I can fully understand if this confuses you, so please allow me to explain. First, we need to look into what it means to die—and what it means to be alive.

On a purely biological level, to be alive means our body is functioning; our cells are fed and receive enough oxygen. Even then, our brain is the most important part. If the cells of, for example, our heart starve or suffocate—and we're able to receive medical treatment on time—our body as a whole can still survive. The worst-case scenario would be requiring a heart transplant.

Yet on a purely biological level, what does it mean when we're dead? Because the moment someone is deemed dead, the cells in their body are not all dead yet. Otherwise, donating tissue or organs wouldn't be possible. The bacteria in our gut are still happily growing when people around us are grieving. The cells in our skin are still active despite the neurons in our brain having stopped firing. The cells of our internal organs take a moment too before they notice that the blood that brought them oxygen, nutrients, and carried away their waste has stopped flowing.

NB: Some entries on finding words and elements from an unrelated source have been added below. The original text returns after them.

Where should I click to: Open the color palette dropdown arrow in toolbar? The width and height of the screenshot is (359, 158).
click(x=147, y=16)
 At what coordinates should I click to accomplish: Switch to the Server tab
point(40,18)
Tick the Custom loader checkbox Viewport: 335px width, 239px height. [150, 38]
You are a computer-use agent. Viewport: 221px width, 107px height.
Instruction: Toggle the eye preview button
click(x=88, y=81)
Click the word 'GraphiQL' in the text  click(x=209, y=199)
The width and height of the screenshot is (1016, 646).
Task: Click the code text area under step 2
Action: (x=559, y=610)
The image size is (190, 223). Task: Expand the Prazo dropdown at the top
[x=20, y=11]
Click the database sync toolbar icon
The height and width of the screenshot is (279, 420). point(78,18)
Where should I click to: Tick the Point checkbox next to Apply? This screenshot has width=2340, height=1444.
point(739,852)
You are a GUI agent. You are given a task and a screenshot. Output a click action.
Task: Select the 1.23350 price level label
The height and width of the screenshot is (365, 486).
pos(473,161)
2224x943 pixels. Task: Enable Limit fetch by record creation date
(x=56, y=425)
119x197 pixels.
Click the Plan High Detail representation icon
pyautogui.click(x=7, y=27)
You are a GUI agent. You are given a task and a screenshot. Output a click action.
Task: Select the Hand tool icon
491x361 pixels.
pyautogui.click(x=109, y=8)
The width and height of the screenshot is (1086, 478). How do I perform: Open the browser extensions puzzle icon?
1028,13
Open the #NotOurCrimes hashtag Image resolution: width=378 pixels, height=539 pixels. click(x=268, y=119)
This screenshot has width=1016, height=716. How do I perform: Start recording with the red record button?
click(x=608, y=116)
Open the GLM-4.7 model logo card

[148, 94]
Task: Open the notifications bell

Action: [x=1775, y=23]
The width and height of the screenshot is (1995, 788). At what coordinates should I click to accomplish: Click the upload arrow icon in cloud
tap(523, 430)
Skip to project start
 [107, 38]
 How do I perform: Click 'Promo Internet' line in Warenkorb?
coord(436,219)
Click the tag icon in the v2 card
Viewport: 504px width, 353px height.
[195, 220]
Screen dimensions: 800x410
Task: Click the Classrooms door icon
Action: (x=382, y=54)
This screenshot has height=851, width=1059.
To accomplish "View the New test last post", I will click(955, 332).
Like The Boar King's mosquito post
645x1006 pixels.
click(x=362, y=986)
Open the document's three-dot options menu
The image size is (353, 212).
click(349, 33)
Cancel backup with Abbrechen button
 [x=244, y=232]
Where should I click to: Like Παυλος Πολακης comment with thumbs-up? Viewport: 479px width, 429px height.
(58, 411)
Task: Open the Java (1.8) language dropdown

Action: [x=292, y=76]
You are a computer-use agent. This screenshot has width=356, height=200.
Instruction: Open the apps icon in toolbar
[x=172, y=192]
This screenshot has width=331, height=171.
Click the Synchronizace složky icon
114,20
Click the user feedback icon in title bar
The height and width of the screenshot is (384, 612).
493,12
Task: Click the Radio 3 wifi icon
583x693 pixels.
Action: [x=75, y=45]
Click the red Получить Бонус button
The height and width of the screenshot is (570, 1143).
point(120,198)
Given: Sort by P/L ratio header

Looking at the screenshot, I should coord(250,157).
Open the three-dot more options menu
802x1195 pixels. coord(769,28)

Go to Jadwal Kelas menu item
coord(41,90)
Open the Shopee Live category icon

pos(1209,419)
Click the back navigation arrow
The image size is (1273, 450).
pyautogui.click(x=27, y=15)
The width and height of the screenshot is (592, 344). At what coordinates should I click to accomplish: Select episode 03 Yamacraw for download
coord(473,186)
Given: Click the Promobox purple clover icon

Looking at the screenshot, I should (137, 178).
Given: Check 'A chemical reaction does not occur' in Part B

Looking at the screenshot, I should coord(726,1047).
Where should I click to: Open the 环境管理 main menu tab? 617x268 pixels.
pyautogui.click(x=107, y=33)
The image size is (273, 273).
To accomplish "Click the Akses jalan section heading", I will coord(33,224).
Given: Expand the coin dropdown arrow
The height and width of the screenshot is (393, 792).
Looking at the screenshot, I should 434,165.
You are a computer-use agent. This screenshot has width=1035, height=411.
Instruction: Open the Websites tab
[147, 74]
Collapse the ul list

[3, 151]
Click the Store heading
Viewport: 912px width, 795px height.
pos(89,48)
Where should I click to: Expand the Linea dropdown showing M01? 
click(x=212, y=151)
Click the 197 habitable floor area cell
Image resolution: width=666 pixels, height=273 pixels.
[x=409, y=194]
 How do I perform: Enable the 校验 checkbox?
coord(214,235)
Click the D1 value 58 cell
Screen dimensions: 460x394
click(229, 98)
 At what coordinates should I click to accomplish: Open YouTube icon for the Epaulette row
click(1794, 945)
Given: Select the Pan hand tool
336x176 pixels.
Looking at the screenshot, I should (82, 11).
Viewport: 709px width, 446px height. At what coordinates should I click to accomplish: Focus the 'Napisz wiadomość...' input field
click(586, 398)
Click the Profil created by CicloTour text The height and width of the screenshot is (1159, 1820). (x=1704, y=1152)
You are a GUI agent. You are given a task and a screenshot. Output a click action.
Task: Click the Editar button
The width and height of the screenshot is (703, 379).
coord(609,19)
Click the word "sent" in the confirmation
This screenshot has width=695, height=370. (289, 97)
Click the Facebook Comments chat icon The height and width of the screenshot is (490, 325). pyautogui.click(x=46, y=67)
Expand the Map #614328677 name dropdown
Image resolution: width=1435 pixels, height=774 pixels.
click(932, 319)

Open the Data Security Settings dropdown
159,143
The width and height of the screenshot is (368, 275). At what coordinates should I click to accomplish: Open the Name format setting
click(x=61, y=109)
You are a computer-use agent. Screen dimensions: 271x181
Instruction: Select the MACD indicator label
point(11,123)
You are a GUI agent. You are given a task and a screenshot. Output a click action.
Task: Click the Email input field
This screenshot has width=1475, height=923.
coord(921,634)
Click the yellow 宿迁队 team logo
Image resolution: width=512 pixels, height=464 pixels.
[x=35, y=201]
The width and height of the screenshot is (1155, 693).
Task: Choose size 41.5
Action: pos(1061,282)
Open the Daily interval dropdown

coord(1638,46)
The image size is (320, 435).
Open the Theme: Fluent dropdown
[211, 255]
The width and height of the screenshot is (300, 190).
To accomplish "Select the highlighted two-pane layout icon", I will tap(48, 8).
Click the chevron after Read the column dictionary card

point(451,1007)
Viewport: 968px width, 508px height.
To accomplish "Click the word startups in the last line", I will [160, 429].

Death, most would agree, occurs when the brain stops functioning.

But is even that true? If a person were to be beheaded by a guillotine, those brain cells will still have enough oxygen to remain active to register what has happened—were it not that the brain probably shut down from the trauma.

The moment of when we pass into death may be a bit vague and disputable, but let's complicate things even more...

We consider things with cells to be alive. Plants, animals, bacteria, fungi... But a virus is something scientists can still argue about. Cells show activity. They have chemical reactions, turn one thing into another to create nutrients and energy, and they multiply. A virus can only do the latter by invading a cell. Without a host, a virus is nothing but genetic material in a shell. It has no activity.

Yet it infects cells, forces them to make more virus particles, and repeats the cycle. Furthermore, we can destroy a virus and with it, its chances to replicate itself. Does that mean we killed it? For if we killed it, it must have been alive.

But, back to cells... Some can go into a dormant stage and become inactive. Are they dead or alive? If they become active again, we would say they had been alive all along, but what if they don't? Were they dead? In the dormant stage, there is no way of telling what the final outcome will be. Dead or alive? This grey area doesn't even apply to just cells; some animals can do it too.

For example, there are several species of frog who can freeze in winter, have their hearts come to a stop along with their other organs, and then thaw come spring—their heart starting again and bringing back life to the previously "dead" frog.

But, let us return to humans. When we die, our body—on a cellular level—dies later, bit by bit. But what then if this is prevented? What if someone drowns in an ice-cold lake and is pulled out, their heart restarted, their lungs restored to function? The cold would have prevented (most) brain damage, and everyone would agree that this person was saved. They are alive! Sure, they died, but only for a moment.

Then we would conclude that death is but the inability to restore function to cells in such a matter that the entire organism they are a part of is restored to, well, function. Life.